Here’s the problem. There’s always a fly in the ointment. We’ll get sick and we’ll lose people we love. Some of our dreams will fail. Even our pleasures and successes contain a shadow of disappointment, because deep down, we know they won’t last. Nothing other than God has any permanence, and we can’t control everything. And so by trying in vain to craft reality to fit the desires of the self, we allow ourselves to be jerked around by the circumstances of life, and we make ourselves miserable.
By contrast, self-denial can be the simple but very profound act of accepting what comes, pleasant or unpleasant, smooth or difficult - things that may not be our preference. By letting go of our insistence that life be the way we want it to be, by backing off the effort to always bend it towards our purposes, we deny the demands of the self. And in the process, we open to what is, which always has within it the seed of abundant life.
We get sick, maybe terminally. Our marriage ends. One of our children turn against us. If one of these happen, is it a bitter thing that shouldn’t be, an enemy to be conquered? Or can we somehow welcome even this, and learn what this twist in life’s journey has to teach us? Can we become curious and open to the intense energy that now flows through our days?
Less dramatically, we get into a fender-bender at rush hour. We get overwhelmed by worries and too many demands on our time. Or we don’t want to go and do what our calendar tells us we must do. What does self-denial look like then?
It is in the simple but profound act of letting go. Let things be what they are. Don’t grasp, and don’t push away. Breathe, open your heart, let it wash through. The sun is still shining. A snatch of some tune is heard from a passing car radio. God still is.
We will always have our preferences, and we will always make choices that support those preferences. We will always want various goods and favorable circumstances, and even get some of them, if we’re fortunate. We will always have a sense of self. But our problem comes in attaching to these things, as if they could last or provide us something that only God can provide. We are only pilgrims, traveling through this world of impermanence.

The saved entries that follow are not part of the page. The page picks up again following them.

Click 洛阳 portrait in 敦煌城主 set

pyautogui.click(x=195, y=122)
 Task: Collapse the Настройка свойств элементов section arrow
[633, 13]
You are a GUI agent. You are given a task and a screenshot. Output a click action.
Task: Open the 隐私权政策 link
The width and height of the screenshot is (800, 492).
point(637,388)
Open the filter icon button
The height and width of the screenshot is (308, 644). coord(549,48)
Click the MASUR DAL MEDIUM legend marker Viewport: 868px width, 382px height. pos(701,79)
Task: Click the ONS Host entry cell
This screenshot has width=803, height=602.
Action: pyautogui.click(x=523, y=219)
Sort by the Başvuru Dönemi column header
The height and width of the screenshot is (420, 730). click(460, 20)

As St. Paul says, Let those who mourn as though they were not mourning, and those who rejoice as though they were not rejoicing, and those who buy as though they had no possessions, and those who deal with the world as though they had no dealings with it. For the present form of this world is passing away.
When we approach our lives this way, the life energy, the inherent goodness in whatever is, always reveals itself to us. Out of this self-denial, this death to self, a strange resurrection happens, a new life that is not of our own making. Like the resurrected Christ on the road to Emmaus, it is not recognizable at first. But it reveals itself to be abundant life, as Jesus promised. Life is even more beautiful when we let it be itself.

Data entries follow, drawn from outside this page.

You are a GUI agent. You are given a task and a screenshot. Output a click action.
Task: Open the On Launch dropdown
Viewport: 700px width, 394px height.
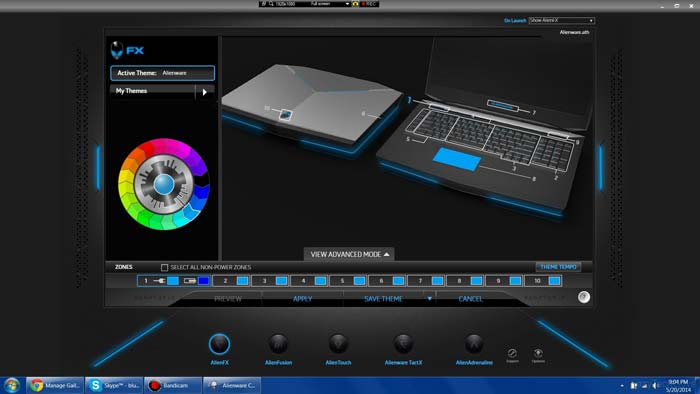tap(562, 21)
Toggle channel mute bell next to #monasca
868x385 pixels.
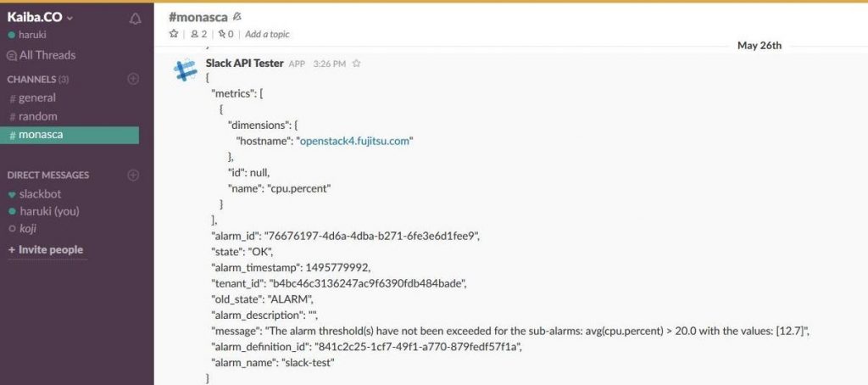point(238,17)
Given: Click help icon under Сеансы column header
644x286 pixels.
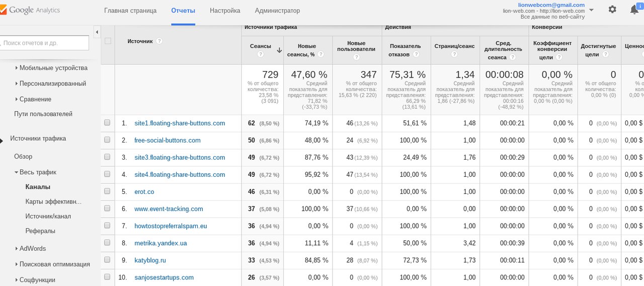Looking at the screenshot, I should click(x=261, y=54).
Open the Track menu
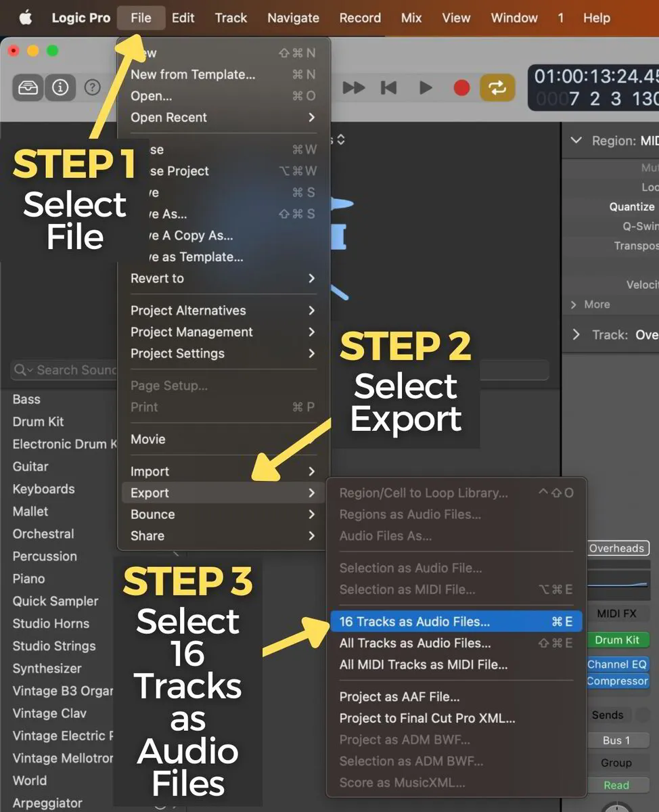 coord(231,18)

Thomas Merton said, At any moment we can break through to the underlying unity that is God’s gift to us in Christ. At any moment, God is always there, the ground of all being. We scurry around on top of this ground, building a little empire of the self, and it all crumbles, eventually. Ashes to ashes, dust to dust.
Nothing lasts, and we cannot control things so that we have a perfect little life. We will eventually lose everything we create, even our constructed self. So why not surrender it now?
For those who lose their life for God’s sake will find it.